Pris dans un élan incontrôlable, il s'élança hors du salon et se dirigea vers sa chambre.

En pénétrant dans celle-ci il ne s'attendait pas à la voir en peignoir de soie rouge, les cheveux cascadants sur ses épaules.

Le trouble augmenta, et bien qu'il serrait les mâchoires, rien ne réduisait ce profond et impitoyable trouble.

- Avez-vous réfléchi ?

Elle sursauta en faisant volte-face et son visage blanchâtre se mit a rosir.

Inévitablement elle se mit à respirer plus lourdement en reculant d'un pas en arrière.

D'une beauté redoutable, la jeune femme le regardait avec un mélange de craintes et de d'envies qui le troubla un peu plus.

- J'ai réfléchi en effet, lui dit-elle en resserrant la ceinture du peignoir de soie. Je veux rentrer à New York.

- Si c'est votre souhait, il se réalisera quand je saurai la vérité.

Un éclat de peur passa dans ses yeux verts.

- Pourquoi vous tenez tant à le savoir ? S'emporta-t-elle.

- Parce que je n'aime pas quand on me cache quelque chose et je n'aime pas non plus l'indifférence avec laquelle vous avez accueilli l'accord passé entre moi et Jacob Marsh, répondit-il sur un ton glacial tout s'approchant.

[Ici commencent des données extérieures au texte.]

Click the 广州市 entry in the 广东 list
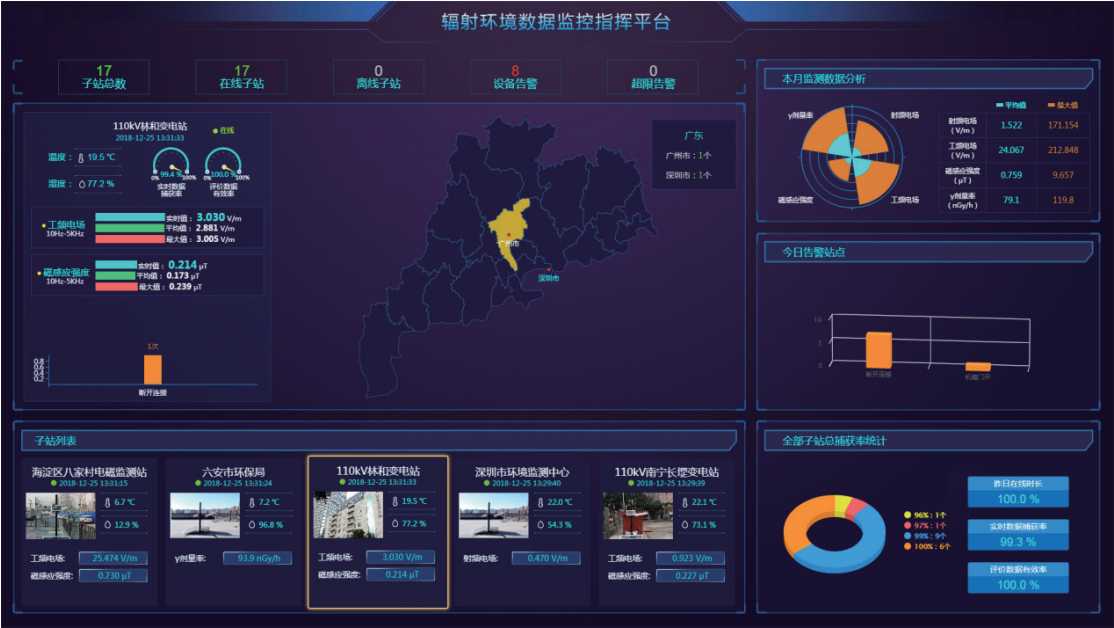The image size is (1114, 628). click(688, 155)
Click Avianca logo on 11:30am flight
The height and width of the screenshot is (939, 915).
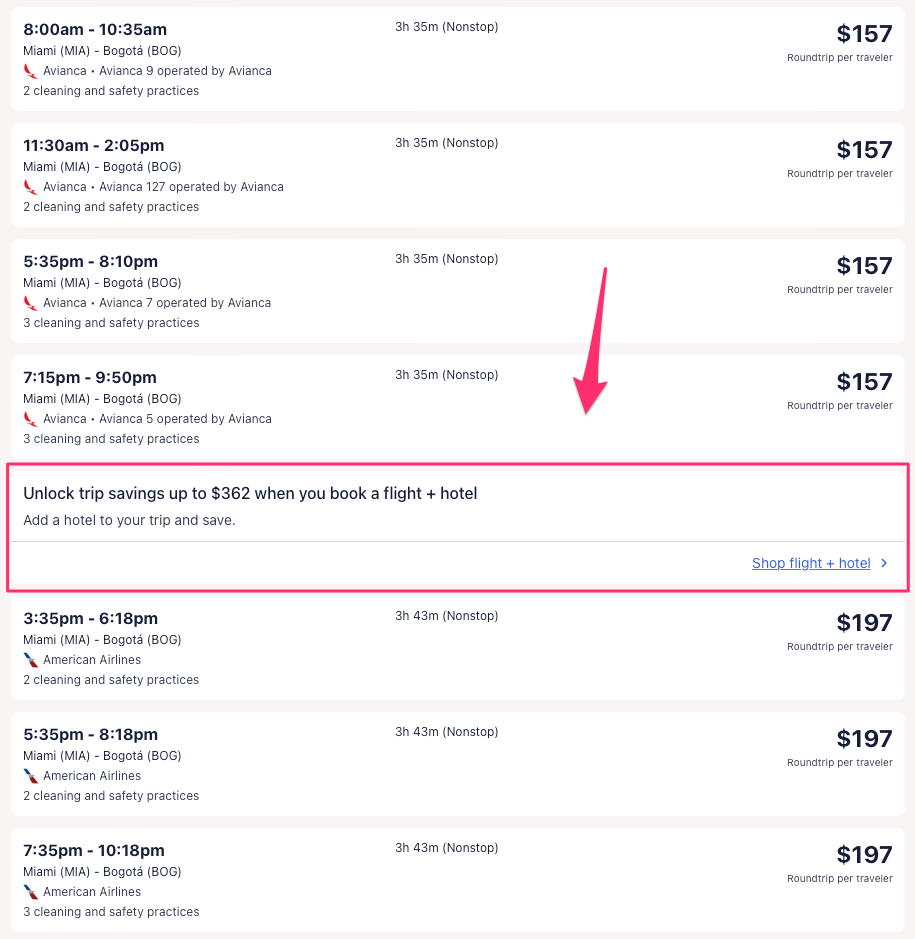tap(30, 187)
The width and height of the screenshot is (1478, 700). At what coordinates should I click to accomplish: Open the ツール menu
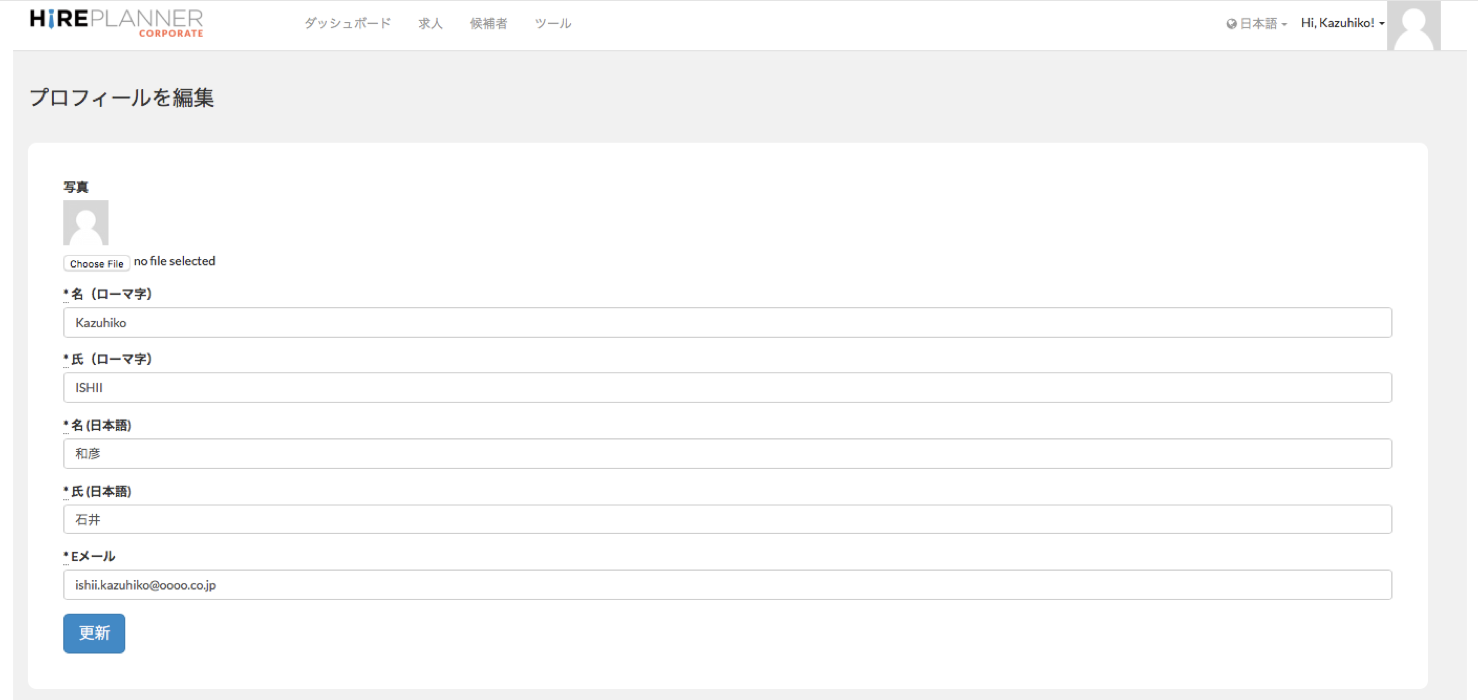(552, 23)
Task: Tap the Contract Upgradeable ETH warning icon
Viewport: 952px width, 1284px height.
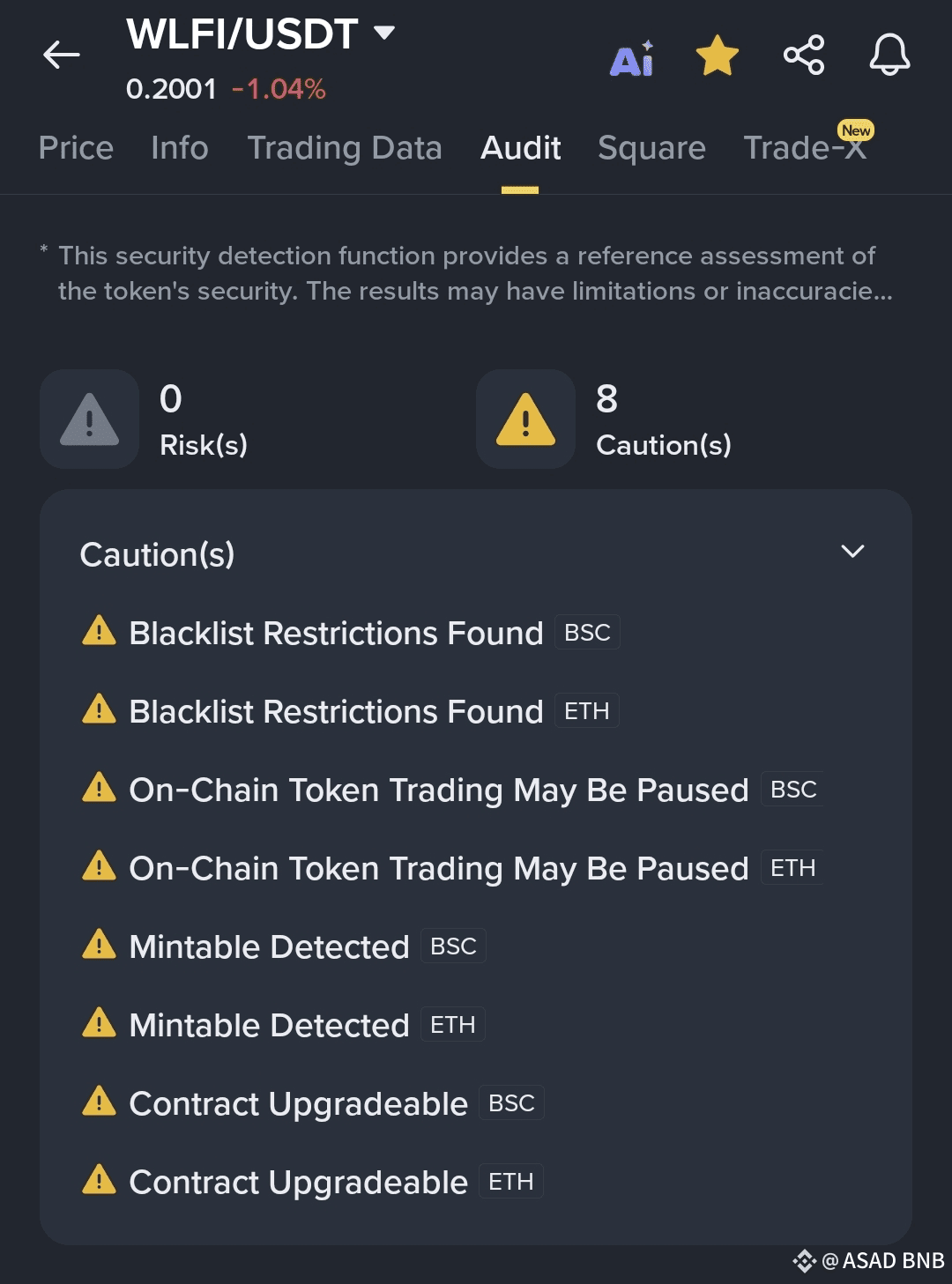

Elle recula tel une biche déjà prise dans les filets et Mohamed réprima un sourire de satisfaction.

Sans effort, il la bloqua contre le mur et posa ses mains de chaque côté du mur.

- Je n'étais pas indifférente, seulement...seulement un peu bouleversée, bredouilla-t-elle en relevant les yeux.

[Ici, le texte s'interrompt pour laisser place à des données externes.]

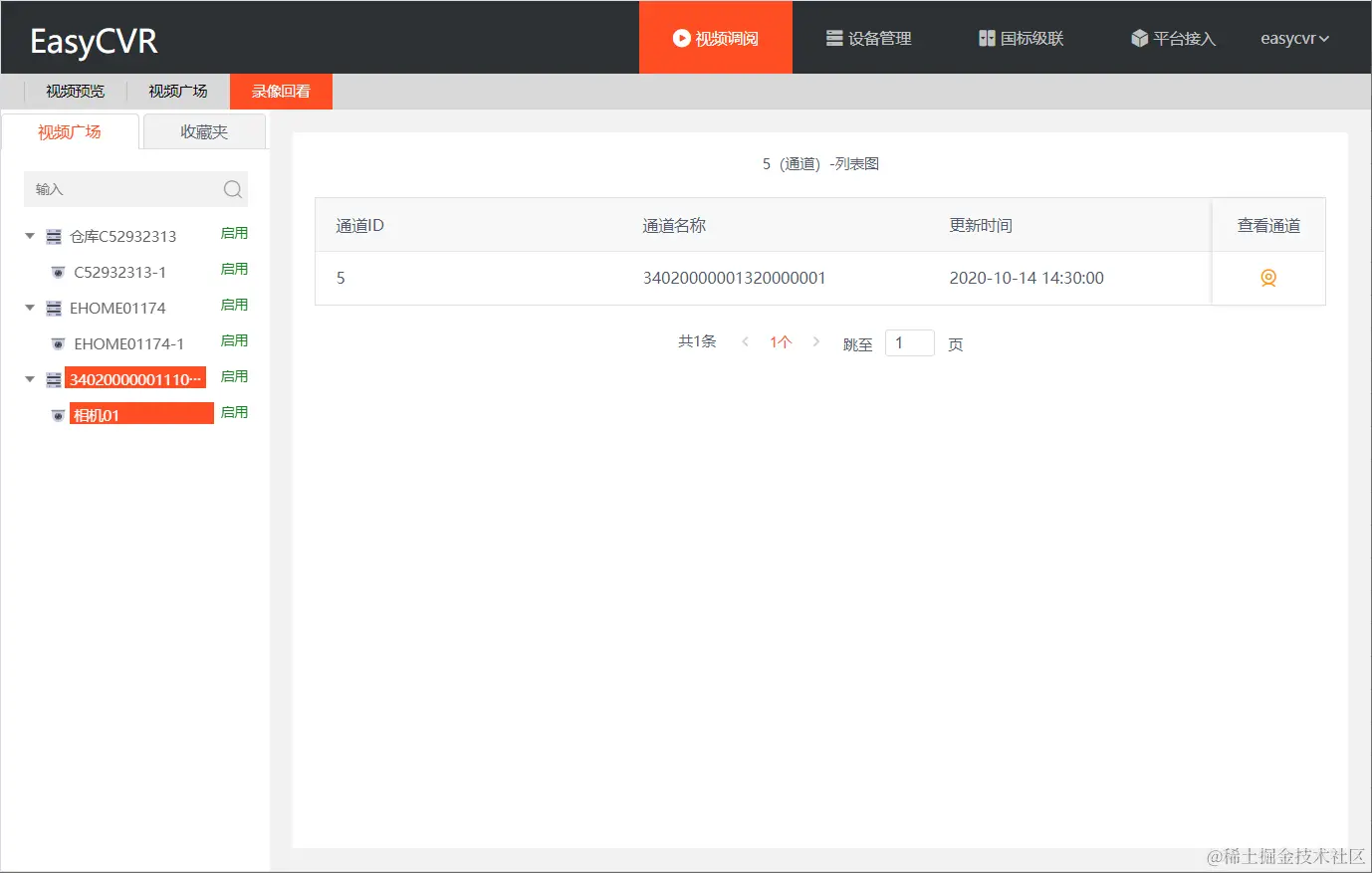Click the camera icon beside 相机01
Screen dimensions: 1372x873
click(58, 413)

- Et pour quelle raison étiez-vous bouleversée ?

Elle exhala un long soupir et la vérité semblait lui brûler les lèvres.

Des lèvres que Mohamed pouvait difficilement ignorer.

- David Marshall a reçu votre mail qui disait que vous mettiez le projet en attente, avoua-t-elle enfin et à contrecœur. Il m'a dit que si par ma faute ce projet n'aboutissait pas, il se chargerait lui-même de la maison. Voilà ! Vous êtes satisfait ?

Elle voulut s'échapper mais il baissa ses mains sur le mur de chaque côté de sa taille.

- Que voulez-vous savoir de plus ? Lui dit-elle en avisant sa main posée sur le mur. J'ai été soumise à un terrible chantage et ce soir j'avais le choix entre le pire et le pire.

- Et vous n'avez pas jugé bon de m'en parler ?

- Non ! Parce que ça ne vous regarde en rien ! Si j'en suis là c'est entièrement de votre faute ! Jeta-t-elle en soutenant son regard qu'il savait noir. Je vous demande seulement de ne rien dire jusqu'à ce que...

Mohamed fit claquer sa langue contre son palais en secouant doucement la tête.

- Si vous m'aviez dit la vérité, j'aurais demandé à mes hommes de garder votre maison en sécurité.

Elle ouvrit la bouche, l'air estomaqué.

- Vous êtes le responsable et vous...

La jeune femme expira un rire furtif et nerveux.

- Je viens de vous révéler ce qui n'allait pas, maintenant c'est à votre tour de me révéler...

- Quand je veux quelque chose, je l'obtiens, la coupa-t-il en articulant.

Sienna frémit en se demandant ce qui avait bien pu se passer pour qu'il change brusquement.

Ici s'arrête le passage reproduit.